■ WRITTEN EXERCISE ■
Please change "Image resolution" to "Screen size" in everything from "Click the 运行控制 folder icon" down to "pos(412,83)", and give back only those lines with nothing else altered.

■ PROVIDED DATA ■
>> START

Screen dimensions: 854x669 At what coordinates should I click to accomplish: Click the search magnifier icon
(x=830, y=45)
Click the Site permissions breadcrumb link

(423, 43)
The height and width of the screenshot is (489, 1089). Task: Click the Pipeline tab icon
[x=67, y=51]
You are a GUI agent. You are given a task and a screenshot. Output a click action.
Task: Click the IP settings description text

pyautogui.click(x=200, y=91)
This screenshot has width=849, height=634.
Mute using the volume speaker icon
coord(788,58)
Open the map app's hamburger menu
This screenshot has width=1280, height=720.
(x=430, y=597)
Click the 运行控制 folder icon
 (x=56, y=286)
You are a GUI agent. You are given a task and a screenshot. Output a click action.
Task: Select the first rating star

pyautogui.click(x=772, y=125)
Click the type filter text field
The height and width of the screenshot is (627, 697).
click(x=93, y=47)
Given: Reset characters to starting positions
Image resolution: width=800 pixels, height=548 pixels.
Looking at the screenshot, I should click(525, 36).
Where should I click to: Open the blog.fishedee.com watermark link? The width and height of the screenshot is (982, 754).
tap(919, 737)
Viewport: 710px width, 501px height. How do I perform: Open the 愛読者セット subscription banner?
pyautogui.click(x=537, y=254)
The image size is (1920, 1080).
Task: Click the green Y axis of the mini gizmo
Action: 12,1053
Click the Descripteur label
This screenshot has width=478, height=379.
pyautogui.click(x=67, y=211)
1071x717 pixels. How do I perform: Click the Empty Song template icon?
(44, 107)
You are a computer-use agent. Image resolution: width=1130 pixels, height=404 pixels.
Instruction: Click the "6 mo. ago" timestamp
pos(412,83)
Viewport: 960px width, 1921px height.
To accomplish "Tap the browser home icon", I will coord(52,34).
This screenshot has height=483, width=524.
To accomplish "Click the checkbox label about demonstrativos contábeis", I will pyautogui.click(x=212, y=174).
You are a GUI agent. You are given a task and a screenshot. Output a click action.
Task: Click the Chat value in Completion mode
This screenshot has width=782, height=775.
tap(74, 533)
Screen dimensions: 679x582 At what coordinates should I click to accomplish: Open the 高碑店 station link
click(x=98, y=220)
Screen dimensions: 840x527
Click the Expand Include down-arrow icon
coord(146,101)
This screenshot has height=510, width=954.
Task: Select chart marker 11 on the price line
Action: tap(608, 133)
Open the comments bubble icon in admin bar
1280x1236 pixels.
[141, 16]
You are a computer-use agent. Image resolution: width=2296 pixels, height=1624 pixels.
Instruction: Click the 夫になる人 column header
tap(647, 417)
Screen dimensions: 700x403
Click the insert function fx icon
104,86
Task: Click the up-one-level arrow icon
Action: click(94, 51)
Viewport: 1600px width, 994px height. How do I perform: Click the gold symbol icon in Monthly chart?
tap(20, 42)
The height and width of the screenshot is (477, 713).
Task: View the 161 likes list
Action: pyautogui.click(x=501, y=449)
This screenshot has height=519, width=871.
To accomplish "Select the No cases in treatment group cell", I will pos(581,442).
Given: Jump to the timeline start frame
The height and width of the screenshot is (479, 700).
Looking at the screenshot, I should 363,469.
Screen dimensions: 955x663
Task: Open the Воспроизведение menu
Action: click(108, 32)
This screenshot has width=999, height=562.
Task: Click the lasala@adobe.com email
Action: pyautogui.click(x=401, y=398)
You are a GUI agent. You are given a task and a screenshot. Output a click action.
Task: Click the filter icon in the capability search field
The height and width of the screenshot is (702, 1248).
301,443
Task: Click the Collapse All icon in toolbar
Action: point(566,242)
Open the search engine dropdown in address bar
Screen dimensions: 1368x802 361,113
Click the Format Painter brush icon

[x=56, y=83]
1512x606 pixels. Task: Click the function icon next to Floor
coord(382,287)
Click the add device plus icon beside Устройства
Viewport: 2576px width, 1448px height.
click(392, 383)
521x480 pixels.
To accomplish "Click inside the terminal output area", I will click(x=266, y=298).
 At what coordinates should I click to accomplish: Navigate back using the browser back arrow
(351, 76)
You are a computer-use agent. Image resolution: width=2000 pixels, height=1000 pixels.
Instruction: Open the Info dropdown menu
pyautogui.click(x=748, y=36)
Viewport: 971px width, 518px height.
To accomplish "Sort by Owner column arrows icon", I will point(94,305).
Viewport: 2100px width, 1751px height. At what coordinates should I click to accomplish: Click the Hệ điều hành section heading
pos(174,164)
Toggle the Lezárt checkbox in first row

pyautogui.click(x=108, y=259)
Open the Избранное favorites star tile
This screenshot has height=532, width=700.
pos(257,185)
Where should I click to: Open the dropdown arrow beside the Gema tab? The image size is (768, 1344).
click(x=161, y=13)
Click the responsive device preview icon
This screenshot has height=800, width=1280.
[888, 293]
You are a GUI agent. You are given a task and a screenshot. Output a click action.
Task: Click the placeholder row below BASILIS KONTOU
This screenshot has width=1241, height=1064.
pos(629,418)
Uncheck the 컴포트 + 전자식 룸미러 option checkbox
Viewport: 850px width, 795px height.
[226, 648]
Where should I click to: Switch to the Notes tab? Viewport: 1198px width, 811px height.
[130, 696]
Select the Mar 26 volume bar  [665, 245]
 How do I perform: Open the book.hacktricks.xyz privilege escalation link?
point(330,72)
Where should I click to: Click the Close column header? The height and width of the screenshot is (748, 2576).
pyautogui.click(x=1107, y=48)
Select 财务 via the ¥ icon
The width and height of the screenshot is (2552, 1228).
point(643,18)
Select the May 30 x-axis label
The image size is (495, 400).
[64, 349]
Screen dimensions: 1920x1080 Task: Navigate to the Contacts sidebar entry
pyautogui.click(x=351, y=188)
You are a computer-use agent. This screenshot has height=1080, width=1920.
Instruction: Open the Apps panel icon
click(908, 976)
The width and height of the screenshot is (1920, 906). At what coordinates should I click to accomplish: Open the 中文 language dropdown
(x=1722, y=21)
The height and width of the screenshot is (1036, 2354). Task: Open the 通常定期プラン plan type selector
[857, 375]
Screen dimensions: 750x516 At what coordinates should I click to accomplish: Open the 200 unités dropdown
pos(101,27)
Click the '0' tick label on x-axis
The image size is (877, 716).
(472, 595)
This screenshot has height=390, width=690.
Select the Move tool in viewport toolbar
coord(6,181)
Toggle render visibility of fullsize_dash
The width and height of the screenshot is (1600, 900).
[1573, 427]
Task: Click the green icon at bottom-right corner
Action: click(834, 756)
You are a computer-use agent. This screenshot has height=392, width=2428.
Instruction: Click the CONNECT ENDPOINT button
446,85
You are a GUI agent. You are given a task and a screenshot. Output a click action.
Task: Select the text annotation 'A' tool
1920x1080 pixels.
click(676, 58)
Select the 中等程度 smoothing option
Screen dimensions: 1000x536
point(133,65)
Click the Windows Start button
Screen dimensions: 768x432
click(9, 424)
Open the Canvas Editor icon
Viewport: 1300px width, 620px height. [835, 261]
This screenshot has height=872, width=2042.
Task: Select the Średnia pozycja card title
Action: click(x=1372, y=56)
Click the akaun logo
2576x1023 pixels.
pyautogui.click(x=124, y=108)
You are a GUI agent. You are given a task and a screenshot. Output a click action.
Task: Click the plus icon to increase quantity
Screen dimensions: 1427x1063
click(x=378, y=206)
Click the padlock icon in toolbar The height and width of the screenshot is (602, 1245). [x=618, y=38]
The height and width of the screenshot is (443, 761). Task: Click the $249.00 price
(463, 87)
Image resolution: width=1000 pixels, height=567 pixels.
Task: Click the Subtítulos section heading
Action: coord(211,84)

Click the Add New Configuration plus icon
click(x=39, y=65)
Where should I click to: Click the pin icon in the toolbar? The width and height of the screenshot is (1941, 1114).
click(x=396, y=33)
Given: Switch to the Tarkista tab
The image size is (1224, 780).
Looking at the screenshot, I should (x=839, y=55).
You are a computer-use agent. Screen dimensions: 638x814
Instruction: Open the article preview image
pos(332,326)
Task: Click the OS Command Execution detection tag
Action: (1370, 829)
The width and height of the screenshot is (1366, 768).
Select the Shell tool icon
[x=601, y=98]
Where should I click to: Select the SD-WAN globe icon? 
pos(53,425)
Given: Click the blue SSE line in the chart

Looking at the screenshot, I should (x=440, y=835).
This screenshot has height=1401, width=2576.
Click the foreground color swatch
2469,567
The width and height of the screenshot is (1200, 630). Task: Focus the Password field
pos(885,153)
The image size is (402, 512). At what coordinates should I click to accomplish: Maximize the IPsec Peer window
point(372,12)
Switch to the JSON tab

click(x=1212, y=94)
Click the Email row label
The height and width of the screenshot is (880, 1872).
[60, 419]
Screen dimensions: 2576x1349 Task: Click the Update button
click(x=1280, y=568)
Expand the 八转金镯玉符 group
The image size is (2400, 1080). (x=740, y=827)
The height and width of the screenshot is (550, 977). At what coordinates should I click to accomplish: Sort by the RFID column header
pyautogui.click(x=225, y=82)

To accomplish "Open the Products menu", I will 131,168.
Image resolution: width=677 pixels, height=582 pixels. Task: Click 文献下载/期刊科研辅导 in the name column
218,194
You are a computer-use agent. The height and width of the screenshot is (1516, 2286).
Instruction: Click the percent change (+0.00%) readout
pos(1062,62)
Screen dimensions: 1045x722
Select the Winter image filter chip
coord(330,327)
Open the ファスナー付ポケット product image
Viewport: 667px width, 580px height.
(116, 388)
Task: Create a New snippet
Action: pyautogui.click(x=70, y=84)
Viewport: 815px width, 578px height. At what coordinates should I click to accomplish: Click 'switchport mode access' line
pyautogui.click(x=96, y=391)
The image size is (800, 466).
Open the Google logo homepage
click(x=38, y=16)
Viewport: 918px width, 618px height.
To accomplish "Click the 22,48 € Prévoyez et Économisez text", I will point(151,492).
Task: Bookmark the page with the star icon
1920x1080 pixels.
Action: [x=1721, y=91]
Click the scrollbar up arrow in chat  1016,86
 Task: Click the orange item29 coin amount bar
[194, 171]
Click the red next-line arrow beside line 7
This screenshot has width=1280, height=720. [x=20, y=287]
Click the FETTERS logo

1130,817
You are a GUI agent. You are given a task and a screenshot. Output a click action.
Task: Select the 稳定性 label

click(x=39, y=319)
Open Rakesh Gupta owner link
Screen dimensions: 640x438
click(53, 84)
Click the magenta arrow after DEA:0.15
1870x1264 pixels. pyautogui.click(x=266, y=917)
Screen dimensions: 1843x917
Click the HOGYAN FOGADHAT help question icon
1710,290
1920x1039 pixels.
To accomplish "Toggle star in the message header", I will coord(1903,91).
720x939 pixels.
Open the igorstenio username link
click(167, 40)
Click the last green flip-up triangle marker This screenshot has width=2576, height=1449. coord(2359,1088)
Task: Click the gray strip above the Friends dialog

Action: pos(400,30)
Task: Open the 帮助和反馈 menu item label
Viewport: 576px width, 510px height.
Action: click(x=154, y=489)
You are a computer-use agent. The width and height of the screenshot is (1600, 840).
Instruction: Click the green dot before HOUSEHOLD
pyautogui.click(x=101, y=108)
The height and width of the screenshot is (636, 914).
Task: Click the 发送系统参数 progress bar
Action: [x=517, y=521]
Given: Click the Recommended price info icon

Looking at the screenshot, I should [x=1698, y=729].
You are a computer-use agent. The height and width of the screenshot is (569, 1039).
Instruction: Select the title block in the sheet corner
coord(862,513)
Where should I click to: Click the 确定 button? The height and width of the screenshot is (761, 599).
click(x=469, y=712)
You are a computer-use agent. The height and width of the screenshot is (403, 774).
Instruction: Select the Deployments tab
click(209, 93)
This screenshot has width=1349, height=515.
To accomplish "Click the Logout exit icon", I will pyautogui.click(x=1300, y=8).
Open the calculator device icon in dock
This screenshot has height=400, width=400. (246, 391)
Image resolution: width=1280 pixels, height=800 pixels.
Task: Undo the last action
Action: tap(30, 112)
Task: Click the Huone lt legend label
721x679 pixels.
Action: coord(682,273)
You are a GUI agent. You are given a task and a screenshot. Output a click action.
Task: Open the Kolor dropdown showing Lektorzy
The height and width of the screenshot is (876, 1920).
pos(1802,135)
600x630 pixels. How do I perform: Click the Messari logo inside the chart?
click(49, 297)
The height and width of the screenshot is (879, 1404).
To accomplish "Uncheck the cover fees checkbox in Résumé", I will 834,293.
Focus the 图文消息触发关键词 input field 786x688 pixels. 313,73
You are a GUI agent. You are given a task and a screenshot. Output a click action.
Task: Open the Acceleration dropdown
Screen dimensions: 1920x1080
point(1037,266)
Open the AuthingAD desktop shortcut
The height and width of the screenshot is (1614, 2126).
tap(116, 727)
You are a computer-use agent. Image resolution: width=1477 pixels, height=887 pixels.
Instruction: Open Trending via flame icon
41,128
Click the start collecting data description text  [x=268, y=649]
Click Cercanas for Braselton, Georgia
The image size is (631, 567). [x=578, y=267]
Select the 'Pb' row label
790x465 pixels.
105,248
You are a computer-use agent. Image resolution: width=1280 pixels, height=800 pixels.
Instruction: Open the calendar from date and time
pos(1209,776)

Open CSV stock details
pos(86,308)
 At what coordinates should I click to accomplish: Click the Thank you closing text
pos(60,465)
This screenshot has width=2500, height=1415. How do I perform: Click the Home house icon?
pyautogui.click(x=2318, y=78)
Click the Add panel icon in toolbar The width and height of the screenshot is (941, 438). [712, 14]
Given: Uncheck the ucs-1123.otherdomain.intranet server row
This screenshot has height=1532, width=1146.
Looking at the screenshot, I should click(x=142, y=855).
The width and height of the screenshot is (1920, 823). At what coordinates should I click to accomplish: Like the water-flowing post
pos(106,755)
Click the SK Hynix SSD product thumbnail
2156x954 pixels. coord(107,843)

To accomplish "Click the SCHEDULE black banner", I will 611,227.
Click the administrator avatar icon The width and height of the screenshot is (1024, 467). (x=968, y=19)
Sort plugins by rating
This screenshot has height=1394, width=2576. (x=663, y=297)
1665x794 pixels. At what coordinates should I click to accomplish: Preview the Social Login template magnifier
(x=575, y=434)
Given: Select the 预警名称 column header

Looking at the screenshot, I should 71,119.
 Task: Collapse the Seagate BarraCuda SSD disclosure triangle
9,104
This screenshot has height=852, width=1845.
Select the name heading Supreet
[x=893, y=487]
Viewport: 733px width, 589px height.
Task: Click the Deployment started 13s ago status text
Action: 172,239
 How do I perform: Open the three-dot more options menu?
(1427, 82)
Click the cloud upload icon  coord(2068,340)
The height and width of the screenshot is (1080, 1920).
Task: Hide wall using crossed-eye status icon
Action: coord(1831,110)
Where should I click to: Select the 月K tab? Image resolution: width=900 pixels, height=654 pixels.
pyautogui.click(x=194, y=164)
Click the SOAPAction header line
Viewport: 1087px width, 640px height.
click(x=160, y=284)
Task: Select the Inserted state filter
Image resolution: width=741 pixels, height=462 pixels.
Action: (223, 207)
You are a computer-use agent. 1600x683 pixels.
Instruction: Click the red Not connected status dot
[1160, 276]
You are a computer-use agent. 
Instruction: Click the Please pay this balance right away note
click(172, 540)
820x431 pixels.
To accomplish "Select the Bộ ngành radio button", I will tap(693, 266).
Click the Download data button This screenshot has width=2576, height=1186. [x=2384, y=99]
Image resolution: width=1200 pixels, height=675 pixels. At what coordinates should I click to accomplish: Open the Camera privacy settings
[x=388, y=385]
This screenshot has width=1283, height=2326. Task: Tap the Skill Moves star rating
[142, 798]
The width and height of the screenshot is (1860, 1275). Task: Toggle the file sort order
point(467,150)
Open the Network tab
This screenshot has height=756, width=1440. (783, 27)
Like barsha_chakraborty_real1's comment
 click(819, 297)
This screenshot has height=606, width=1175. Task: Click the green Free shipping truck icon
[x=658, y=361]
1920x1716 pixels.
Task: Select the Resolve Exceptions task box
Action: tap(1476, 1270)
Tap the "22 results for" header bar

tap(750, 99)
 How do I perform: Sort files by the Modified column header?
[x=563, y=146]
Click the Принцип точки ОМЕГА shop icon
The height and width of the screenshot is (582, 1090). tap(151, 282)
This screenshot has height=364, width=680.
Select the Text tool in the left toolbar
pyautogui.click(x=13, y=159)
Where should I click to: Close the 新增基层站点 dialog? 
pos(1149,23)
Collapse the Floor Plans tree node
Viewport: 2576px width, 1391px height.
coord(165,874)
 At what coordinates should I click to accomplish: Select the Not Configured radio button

>> END

■ TASK ANSWER ■
Click the 运行控制 folder icon
 (x=56, y=286)
You are a GUI agent. You are given a task and a screenshot. Output a click action.
Task: Select the first rating star

pyautogui.click(x=772, y=125)
Click the type filter text field
The height and width of the screenshot is (627, 697).
click(x=93, y=47)
Given: Reset characters to starting positions
Screen size: width=800 pixels, height=548 pixels.
Looking at the screenshot, I should click(525, 36).
Where should I click to: Open the blog.fishedee.com watermark link? The width and height of the screenshot is (982, 754).
tap(919, 737)
Viewport: 710px width, 501px height. How do I perform: Open the 愛読者セット subscription banner?
pyautogui.click(x=537, y=254)
The image size is (1920, 1080).
Task: Click the green Y axis of the mini gizmo
Action: 12,1053
Click the Descripteur label
This screenshot has width=478, height=379.
pyautogui.click(x=67, y=211)
1071x717 pixels. How do I perform: Click the Empty Song template icon?
(44, 107)
You are a computer-use agent. Screen size: width=1130 pixels, height=404 pixels.
Instruction: Click the "6 mo. ago" timestamp
pos(412,83)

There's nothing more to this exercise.